**SOURCE DOCUMENT:**
□ □ □ □ □

Seduction is a reliable path out of domestic cul-de-sacs, so I decided to try it on my wife--all for the sake of my books. Grandparents enlisted to take our young son for the night, I proceeded to cook a nifty meal for two, to be gargled back with a brace of bottles of her favorite red, L'Esprit des Pavot from the Peter Michael Winery in Calistoga. (Wine-buffs will know how hard it is to score this stuff, and I can only hint at the abundance of books I might have purchased with the funds I had to set aside for the vino.) And then, halfway through dinner, with the mood suitably softback, I popped the question: "Love," I said--sincerely, but not unmindful of the word's diplomatic possibilities--"do you, er, mind--the wine's good, isn't it!--er, may I bring . . . a pile of books home from the office?"

She (brusquely actuarial): "How many?"

He (now a quivering wreck): "Oh, I think about 3,000 . . ."

She (for there is a God, and He enabled a munificent compromise): "How about 1,500. And not one book more."

And thus began a process with which I have grown--as a man who has led a peripatetic life--heartbrokenly familiar. You take root someplace, then a call comes from Fortune herself and you move on to another place. And since there is no moving on without a leaving behind, you teach yourself to discard.

You cannot take everything with you--even the Scriptures say that, though in respect only of the Last Passage. So acquaintances, clothes, furniture, pictures, all must be culled; as, too, must books, whose loss can sometimes weigh most heavily of all. Some measure out their lives with coffee-spoons; I do so with books left behind (in such places as Delhi, Oxford, London and Madrid).

I stood in my office, beside my wall of books, and sifted as gold-miners do: looking for what to keep and what to throw over my shoulder. Gold is a good measure in these things, for unless one sets standards ruthlessly, one can be distracted easily from the truths of onward movement. "Why did I want that book in the first place?" and "Can I live without that book?" are my tests--my cyanide solution to separate the aureate book from the dispensable.

Take "Industrial Landscapes," a big book of ghostly and quite affecting pictures of abandoned factories in the Ruhr Valley. Did I really need to bear that home with me? Or that new hardback novel by a "gifted, deft and luminous" (I quote from the blurb on the dust jacket) Trinidadian writer--must I keep it? Or that Bantam Classic edition of "Leaves of Grass." It's a handy size for subway reading, but don't I already have about eight different editions of the Whitman at home, not counting Complete Works, etc.?

□ □ □ □ □

**STORED DATA:**
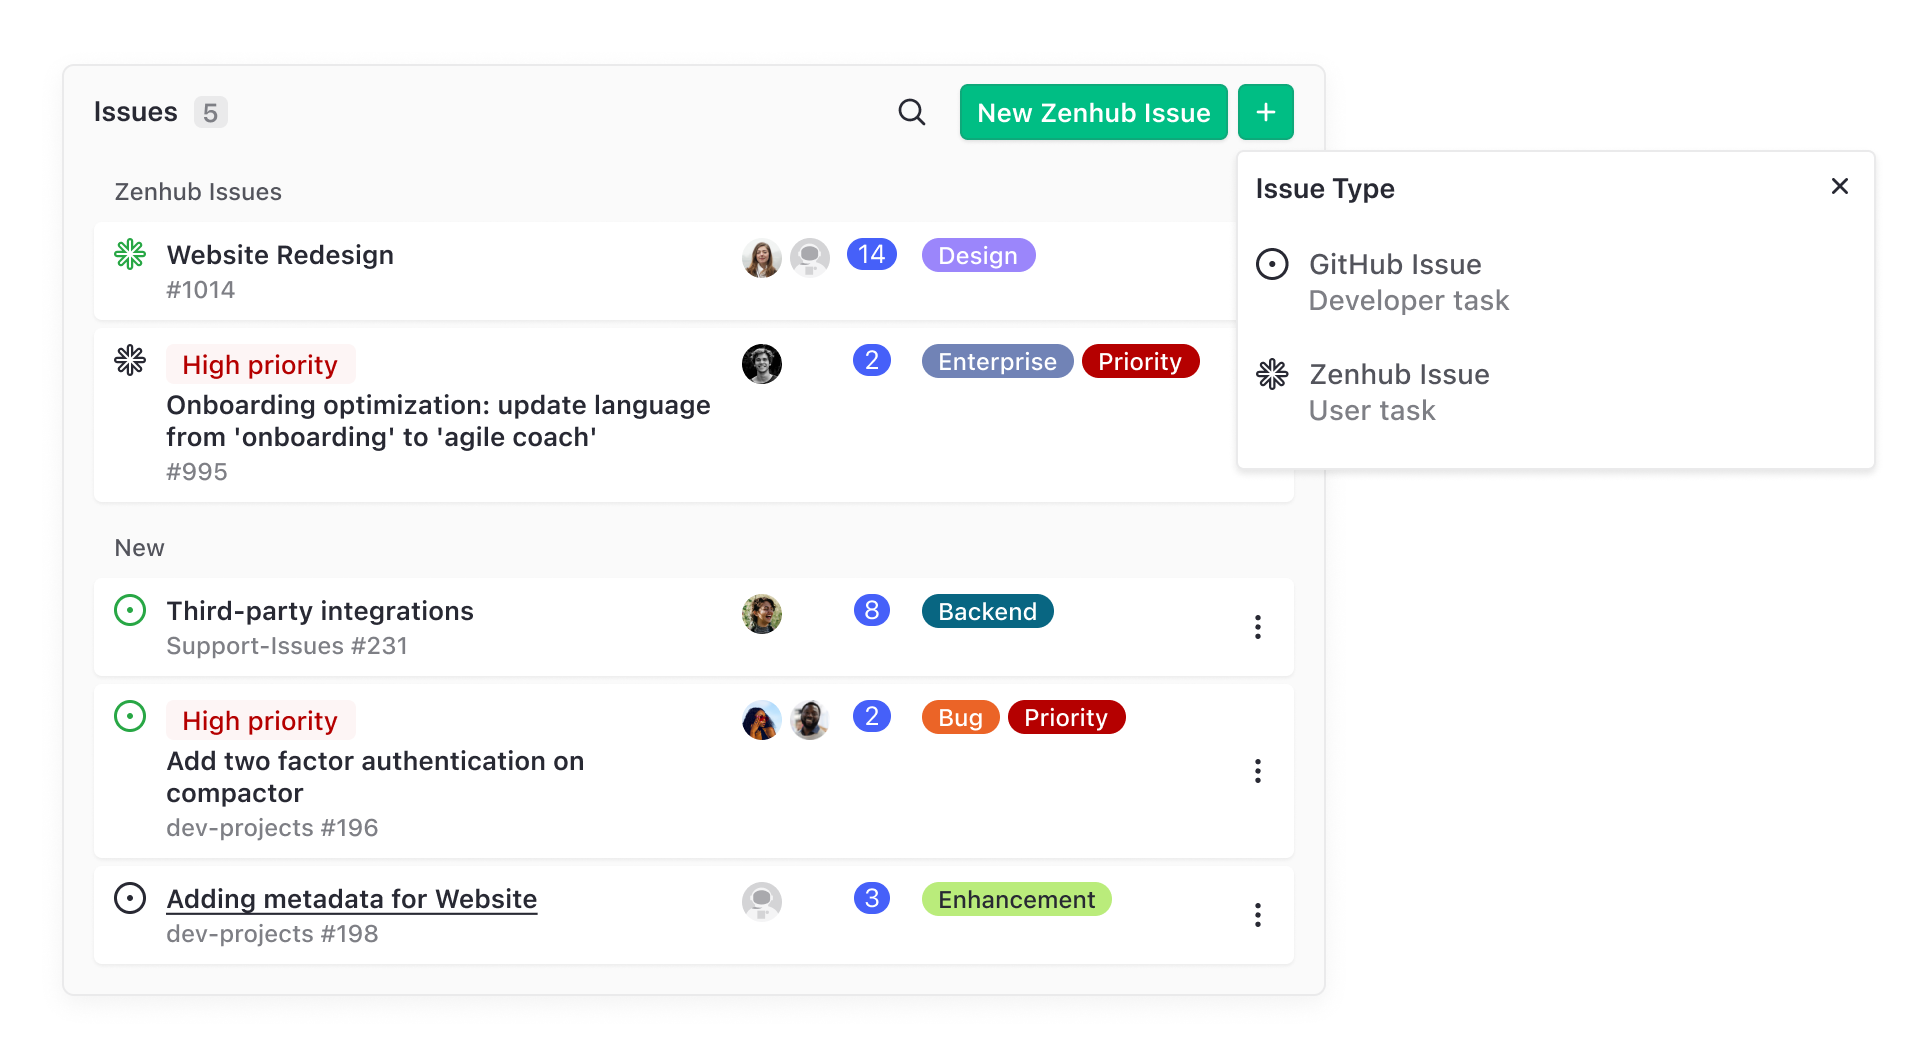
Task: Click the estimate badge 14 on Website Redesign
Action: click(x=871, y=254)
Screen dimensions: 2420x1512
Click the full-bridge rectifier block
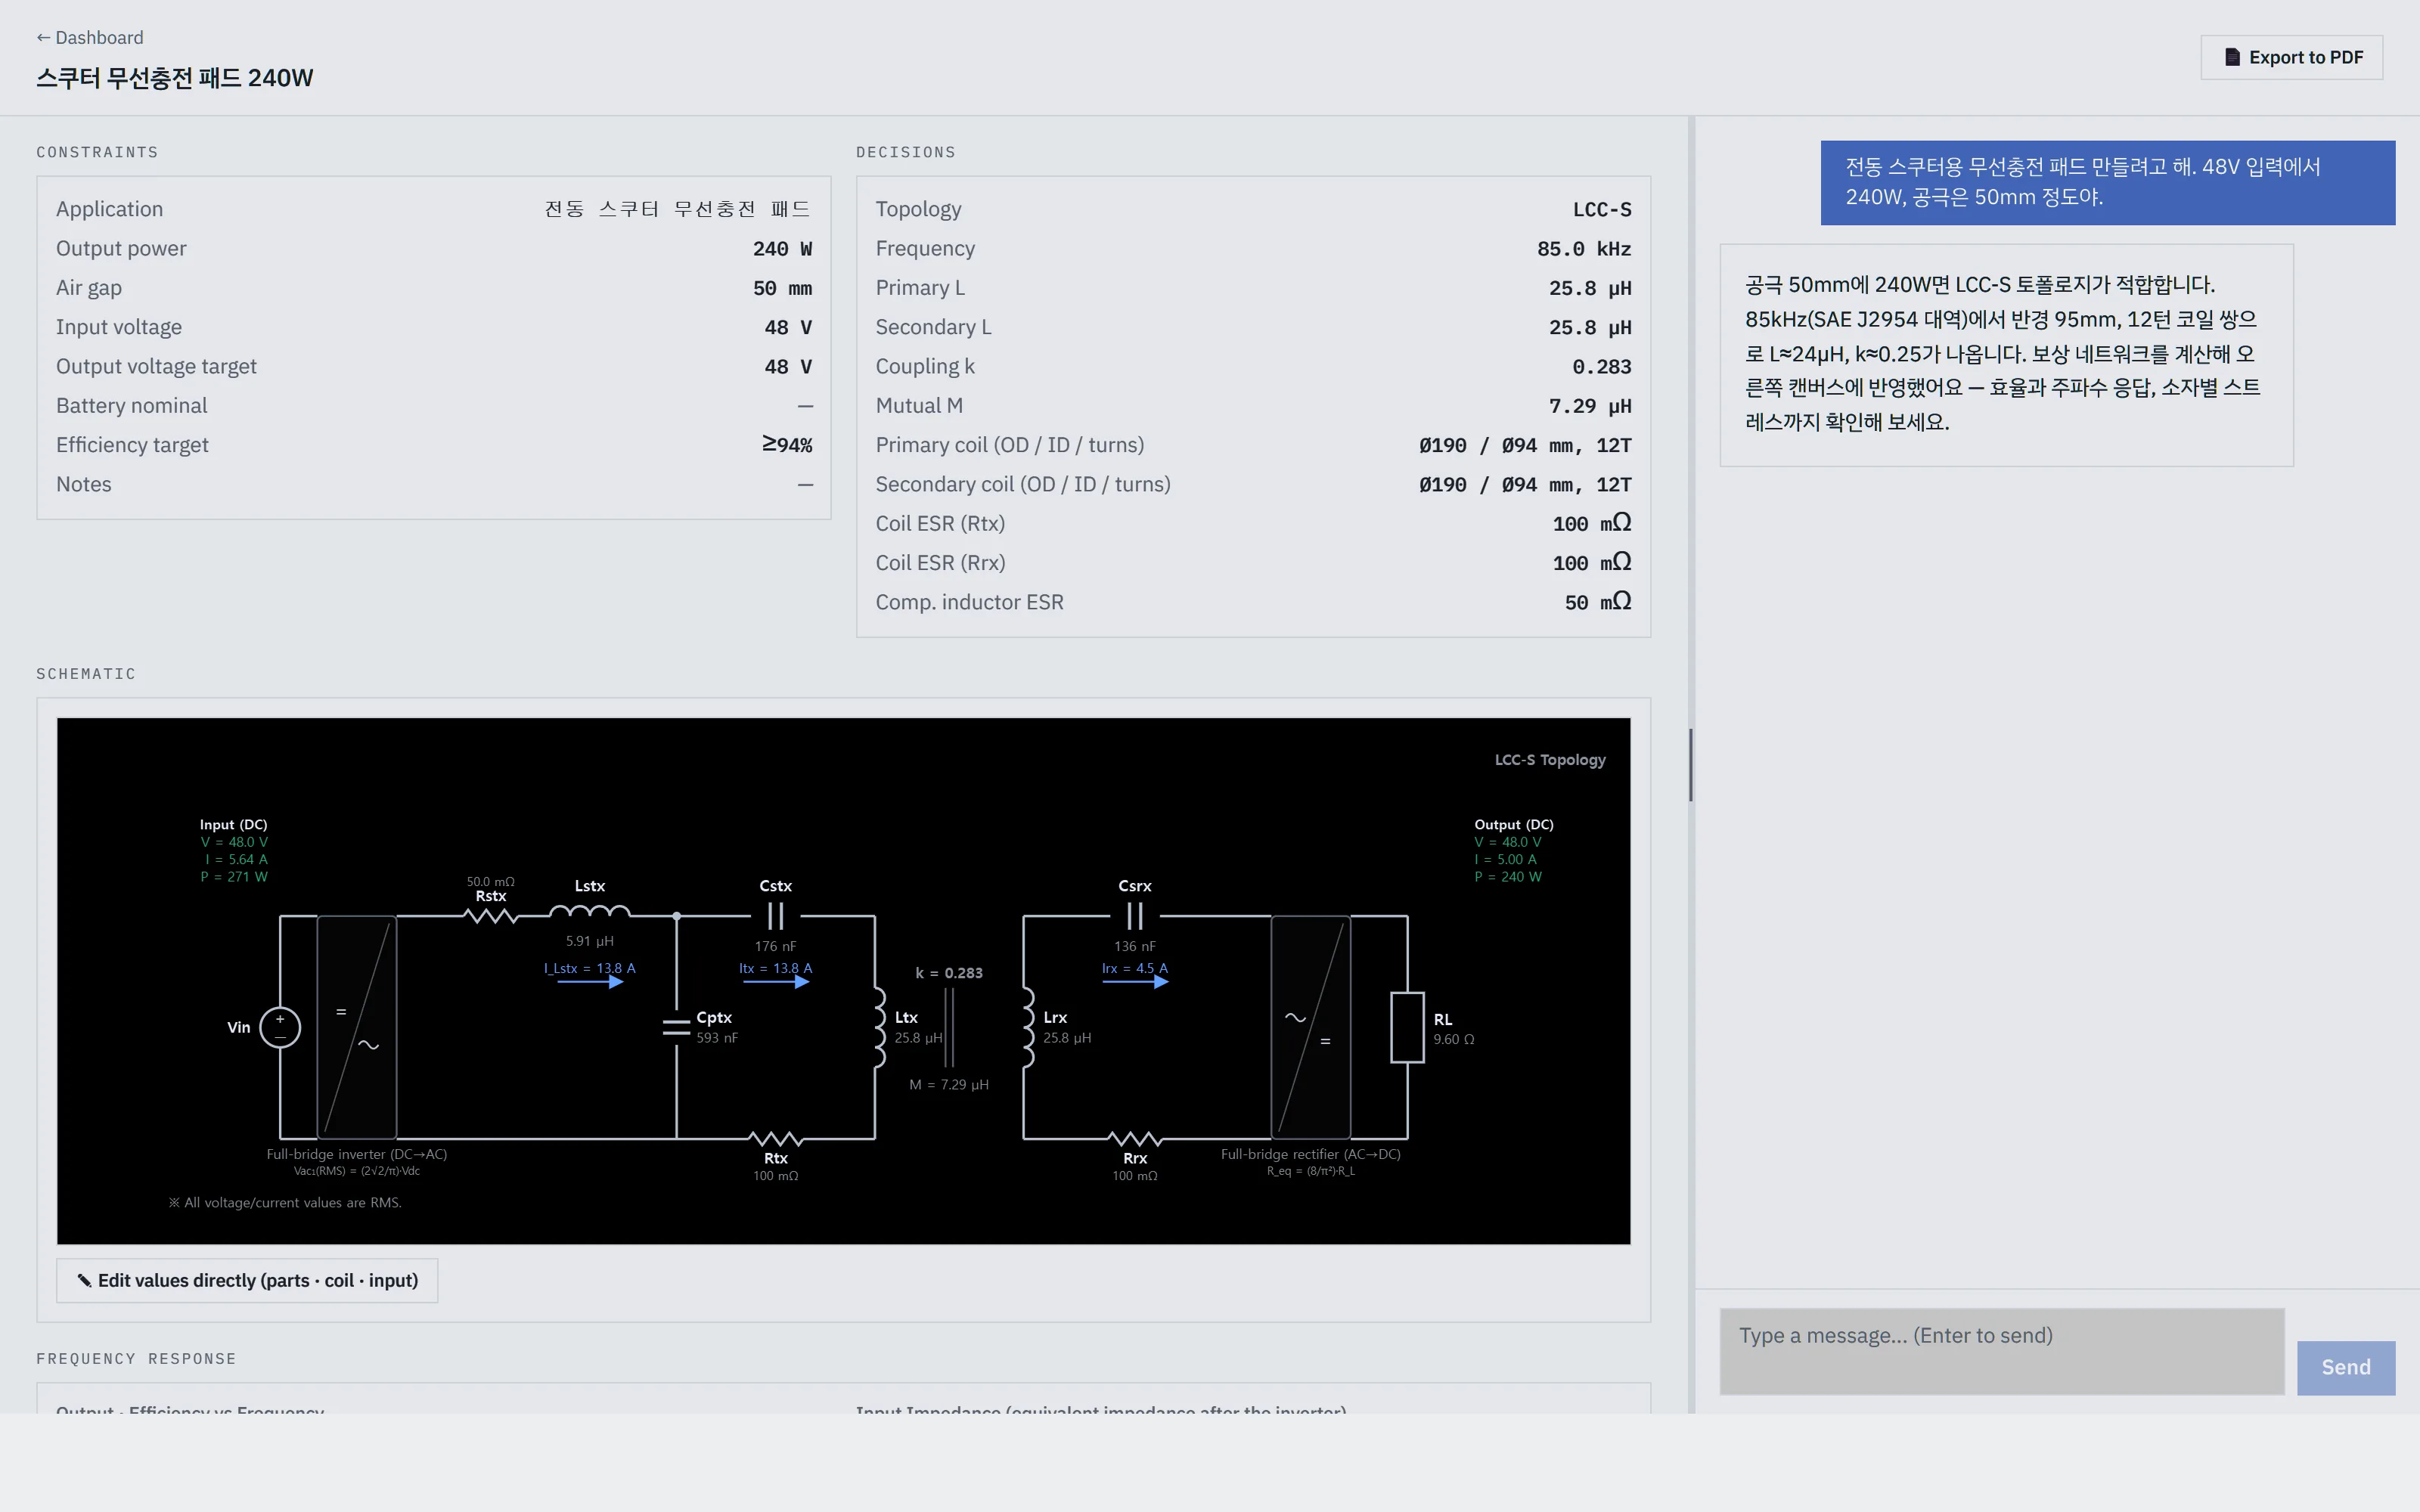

□ □ □ □ □

**EXPLORE THE MATERIAL:**
1) Reproduce the part of the essay on culling books starting at "He (now a quivering" and ending at "London and Madrid).".
2) Answer these questions about the essay on culling books:
(a) How many books did the wife agree he could bring home?
(b) Which wine did he serve with dinner, and from which winery?
(c) In which places does the writer say he has left books behind?
The lines after the essay on culling books are separate material and are not part of it.

**SOLUTIONS IN ORDER:**
1)
He (now a quivering wreck): "Oh, I think about 3,000 . . ."

She (for there is a God, and He enabled a munificent compromise): "How about 1,500. And not one book more."

And thus began a process with which I have grown--as a man who has led a peripatetic life--heartbrokenly familiar. You take root someplace, then a call comes from Fortune herself and you move on to another place. And since there is no moving on without a leaving behind, you teach yourself to discard.

You cannot take everything with you--even the Scriptures say that, though in respect only of the Last Passage. So acquaintances, clothes, furniture, pictures, all must be culled; as, too, must books, whose loss can sometimes weigh most heavily of all. Some measure out their lives with coffee-spoons; I do so with books left behind (in such places as Delhi, Oxford, London and Madrid).

2)
(a) 1,500
(b) L'Esprit des Pavot, from the Peter Michael Winery in Calistoga
(c) Delhi, Oxford, London and Madrid